UPDATED 14:42 EST / MAY 28 2013

EU Extends Market Testing of Google’s Anti-Trust Proposal

It was presumed last month that the European Commission was ready to accept Google’s anti-trust proposal, but we’re closing in on June and the proposal has yet to be confirmed.

According to the EU, the proposal submitted is still under ‘market test’.  And on what should have been the last day for testing, it was announced that the testing will be extended until the end of June.

“This market test should have been concluded yesterday, but at the request of some participants we have decided to prolong [by] one month the market test, so at the end of June we will receive the answers,” EU Commissioner Joaquín Almunia said in the European Parliament. “After we will analyze the responses…we will ask Google probably, I can’t anticipate this formally but almost 100%, we will ask Google to improve the proposals.”

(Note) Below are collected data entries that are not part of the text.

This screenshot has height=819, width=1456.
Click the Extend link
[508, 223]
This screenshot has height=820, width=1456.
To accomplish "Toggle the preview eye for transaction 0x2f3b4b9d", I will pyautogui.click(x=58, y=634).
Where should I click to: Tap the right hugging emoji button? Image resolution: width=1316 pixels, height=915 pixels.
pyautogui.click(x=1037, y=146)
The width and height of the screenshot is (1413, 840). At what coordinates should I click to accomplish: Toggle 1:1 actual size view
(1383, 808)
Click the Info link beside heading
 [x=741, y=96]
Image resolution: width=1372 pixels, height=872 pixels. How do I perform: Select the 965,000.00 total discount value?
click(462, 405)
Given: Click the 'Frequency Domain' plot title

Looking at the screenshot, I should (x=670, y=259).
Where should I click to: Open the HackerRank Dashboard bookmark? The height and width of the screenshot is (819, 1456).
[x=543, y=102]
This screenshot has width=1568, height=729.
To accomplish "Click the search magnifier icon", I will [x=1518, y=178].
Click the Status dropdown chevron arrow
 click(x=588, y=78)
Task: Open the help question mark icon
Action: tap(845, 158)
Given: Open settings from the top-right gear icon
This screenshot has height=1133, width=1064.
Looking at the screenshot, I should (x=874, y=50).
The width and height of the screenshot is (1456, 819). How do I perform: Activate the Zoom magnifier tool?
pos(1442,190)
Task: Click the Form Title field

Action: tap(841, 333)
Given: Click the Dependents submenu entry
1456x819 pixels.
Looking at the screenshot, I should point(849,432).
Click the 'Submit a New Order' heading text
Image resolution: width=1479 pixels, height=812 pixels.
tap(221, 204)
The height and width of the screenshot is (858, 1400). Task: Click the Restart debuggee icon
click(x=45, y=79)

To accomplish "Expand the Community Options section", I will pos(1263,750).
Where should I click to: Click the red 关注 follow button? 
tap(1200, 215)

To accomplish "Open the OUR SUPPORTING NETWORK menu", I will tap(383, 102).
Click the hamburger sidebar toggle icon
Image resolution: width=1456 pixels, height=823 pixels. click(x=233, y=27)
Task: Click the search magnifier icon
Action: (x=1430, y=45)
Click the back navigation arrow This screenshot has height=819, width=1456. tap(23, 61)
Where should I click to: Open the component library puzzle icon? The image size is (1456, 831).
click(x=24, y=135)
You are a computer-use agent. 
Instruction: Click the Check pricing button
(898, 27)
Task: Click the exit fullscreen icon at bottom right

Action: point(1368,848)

Google is under investigation for its practices regarding search results.  Competitors have been complaining that Google has been putting them farther down the search results page, and putting its own products and services up top.

Google submitted a proposal that addresses the four concerns of its competitor, namely prioritizing its own products and services in search results, the way it displayed results of competitors, while the third and fourth are addressed with “exclusivity agreements for the delivery of Google search advertisements on other websites and restrictions in the portability of AdWords advertising campaigns.”

Foundem, one of the companies who complained about Google’s practices, stated that what Google proposed was just going to make the problem worse, and will “kill any hope of re-establishing the level playing field on which competition, innovation, and consumer choice depends.”

Another entity in this probe is FairSeach.org which is comprised of Google competitors such as Microsoft and Nokia who stated that Google’s unfair practices extends to Android, stating that Google is using the mobile platform to monopolize the mobile marketplace and the coalition filed a separate claim regarding this.

“We have received a formal complaint regarding some aspects of the Android ecosystem,” Almunia said at the hearing before the European Parliament. “We haven’t decided if we will open or not a formal investigation.”